Afterwards we headed to Jackie & Hosseins home in Newton Pagnell, just outside of Milton Keynes where we spent the rest of the afternoon and into the evening talking. The evening was so lovely we stayed outside to have dinner.

I managed a half decent selfie!!
Dinner al fresco – Persian dishes of Lamb and spinach with plums (from the garden), rice cooked with the delicious crusty base (tahdig) and a yoghurt, mint & cucumber sauce.

I have been given the methodology of making the rice dish which I am keen to try as it is so delicious. After dinner we retreated inside to have dessert as apparently bats come swooping along at dusk…..I’m not keen on bats!

The rest of the evening was spent catching up on family news, people, places, and life in general. I think we put the world to rights! Tomorrow we have a planned day out which will be the subject of the next blog.

Another busy few days

Another few days before we are off again and there is always plenty to keep us busy.

Alex spent a morning baking with Callum (grandma supervised) which he really enjoys.

Alex & Callum making muffins

Another afternoon and the blokes went off to the local pub whilst Roy, Alex and I were off doing other things…..I have to admit now that I can’t remember what we went off to do but I’m sure it was important!!

Ian, Matt and Callum having light refreshments

Another day Roy & Ian went off to Charleton again to watch a game of football.

Yes, they were at the game

Meanwhile Alex and I took Callum off to a local farm to see the animals and gardens. Callum enjoyed trying his hand at milking.

Milking the cow

There were playground visits

At the playground

And Roy and I went into Greenwich one day.

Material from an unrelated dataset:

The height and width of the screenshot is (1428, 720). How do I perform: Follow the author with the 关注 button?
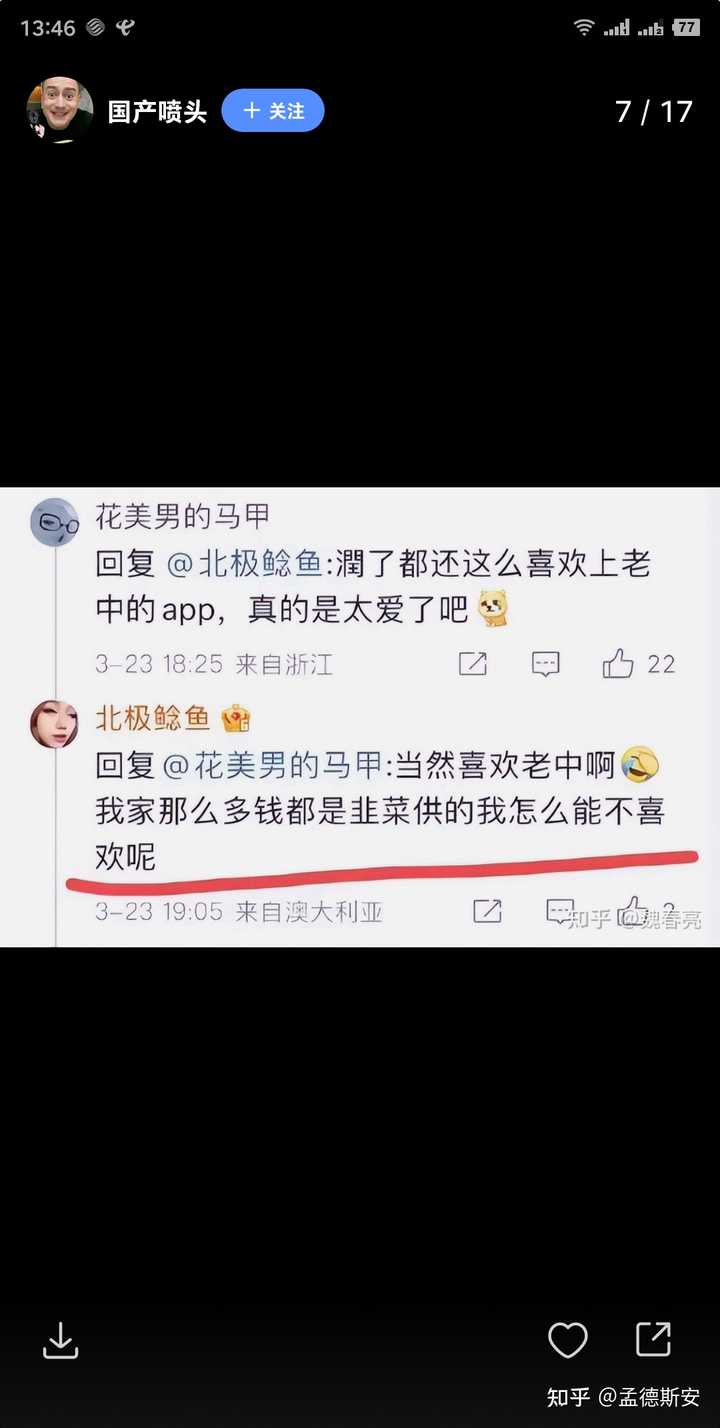pos(273,111)

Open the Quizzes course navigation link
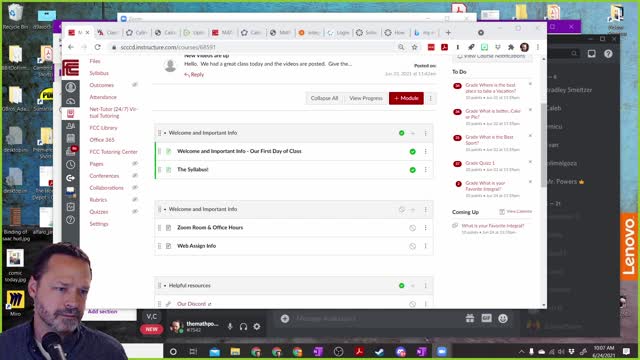point(99,212)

We were on a mission to find a couple of books Roy had seen at the bookstore on our previous visit to Greenwich but he only now decided to purchase them. Of course the store had sold them and so plan B is sorted to get them delivered.

But whilst in the bookstore, I noted a display of books with an interesting selection grouped together.

Interesting selection of books

Of course we took advantage of being near the Greenwich market and had lunch there.

Roys lunch.

Of course there were the usual trips into Bexleyheath, Abbey Wood or Crayford for shopping where no pictures were taken as these form a part of daily life. But now it’s time to head away for a few days so best I get packing!